# Work order:
Write out the data again in full, exactly as it reads.

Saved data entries

________________________________________

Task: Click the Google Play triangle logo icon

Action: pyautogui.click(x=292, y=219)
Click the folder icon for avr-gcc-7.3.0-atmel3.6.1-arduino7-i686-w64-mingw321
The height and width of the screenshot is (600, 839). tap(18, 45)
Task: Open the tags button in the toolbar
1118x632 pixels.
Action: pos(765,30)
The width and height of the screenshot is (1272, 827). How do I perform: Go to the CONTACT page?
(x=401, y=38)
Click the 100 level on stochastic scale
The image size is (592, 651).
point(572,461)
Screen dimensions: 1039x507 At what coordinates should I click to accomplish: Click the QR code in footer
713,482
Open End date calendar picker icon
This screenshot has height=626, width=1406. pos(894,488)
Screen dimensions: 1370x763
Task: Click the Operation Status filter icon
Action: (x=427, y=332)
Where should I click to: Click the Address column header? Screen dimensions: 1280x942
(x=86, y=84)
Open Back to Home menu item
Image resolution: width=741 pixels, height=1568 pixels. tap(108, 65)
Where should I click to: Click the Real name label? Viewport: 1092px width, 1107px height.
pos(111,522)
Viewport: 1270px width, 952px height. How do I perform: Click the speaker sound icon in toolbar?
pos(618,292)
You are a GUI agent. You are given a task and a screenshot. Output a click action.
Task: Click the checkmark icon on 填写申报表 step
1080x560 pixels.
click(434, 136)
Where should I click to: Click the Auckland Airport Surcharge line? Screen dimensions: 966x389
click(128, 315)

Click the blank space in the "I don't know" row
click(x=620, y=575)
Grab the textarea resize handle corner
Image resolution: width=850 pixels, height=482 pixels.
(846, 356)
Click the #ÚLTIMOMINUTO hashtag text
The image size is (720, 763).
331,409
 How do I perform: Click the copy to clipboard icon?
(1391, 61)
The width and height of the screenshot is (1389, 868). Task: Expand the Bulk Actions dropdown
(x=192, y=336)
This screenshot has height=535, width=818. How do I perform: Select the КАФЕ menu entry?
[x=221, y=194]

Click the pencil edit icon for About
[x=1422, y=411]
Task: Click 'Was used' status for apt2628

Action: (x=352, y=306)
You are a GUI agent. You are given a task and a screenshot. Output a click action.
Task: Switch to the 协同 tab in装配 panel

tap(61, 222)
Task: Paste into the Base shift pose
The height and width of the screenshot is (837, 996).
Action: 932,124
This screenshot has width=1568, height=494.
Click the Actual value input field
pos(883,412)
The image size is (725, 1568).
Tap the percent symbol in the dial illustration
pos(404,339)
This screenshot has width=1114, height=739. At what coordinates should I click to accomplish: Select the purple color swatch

________________________________________

# Expected answer:
Task: Click the Google Play triangle logo icon

Action: pyautogui.click(x=292, y=219)
Click the folder icon for avr-gcc-7.3.0-atmel3.6.1-arduino7-i686-w64-mingw321
The height and width of the screenshot is (600, 839). tap(18, 45)
Task: Open the tags button in the toolbar
1118x632 pixels.
Action: pos(765,30)
The width and height of the screenshot is (1272, 827). How do I perform: Go to the CONTACT page?
(x=401, y=38)
Click the 100 level on stochastic scale
The image size is (592, 651).
point(572,461)
Screen dimensions: 1039x507 At what coordinates should I click to accomplish: Click the QR code in footer
713,482
Open End date calendar picker icon
This screenshot has height=626, width=1406. pos(894,488)
Screen dimensions: 1370x763
Task: Click the Operation Status filter icon
Action: (x=427, y=332)
Where should I click to: Click the Address column header? Screen dimensions: 1280x942
(x=86, y=84)
Open Back to Home menu item
Image resolution: width=741 pixels, height=1568 pixels. tap(108, 65)
Where should I click to: Click the Real name label? Viewport: 1092px width, 1107px height.
pos(111,522)
Viewport: 1270px width, 952px height. How do I perform: Click the speaker sound icon in toolbar?
pos(618,292)
You are a GUI agent. You are given a task and a screenshot. Output a click action.
Task: Click the checkmark icon on 填写申报表 step
1080x560 pixels.
click(434, 136)
Where should I click to: Click the Auckland Airport Surcharge line? Screen dimensions: 966x389
click(128, 315)

Click the blank space in the "I don't know" row
click(x=620, y=575)
Grab the textarea resize handle corner
Image resolution: width=850 pixels, height=482 pixels.
(846, 356)
Click the #ÚLTIMOMINUTO hashtag text
The image size is (720, 763).
331,409
 How do I perform: Click the copy to clipboard icon?
(1391, 61)
The width and height of the screenshot is (1389, 868). Task: Expand the Bulk Actions dropdown
(x=192, y=336)
This screenshot has height=535, width=818. How do I perform: Select the КАФЕ menu entry?
[x=221, y=194]

Click the pencil edit icon for About
[x=1422, y=411]
Task: Click 'Was used' status for apt2628

Action: (x=352, y=306)
You are a GUI agent. You are given a task and a screenshot. Output a click action.
Task: Switch to the 协同 tab in装配 panel

tap(61, 222)
Task: Paste into the Base shift pose
The height and width of the screenshot is (837, 996).
Action: 932,124
This screenshot has width=1568, height=494.
Click the Actual value input field
pos(883,412)
The image size is (725, 1568).
Tap the percent symbol in the dial illustration
pos(404,339)
This screenshot has width=1114, height=739. At what coordinates should I click to accomplish: Select the purple color swatch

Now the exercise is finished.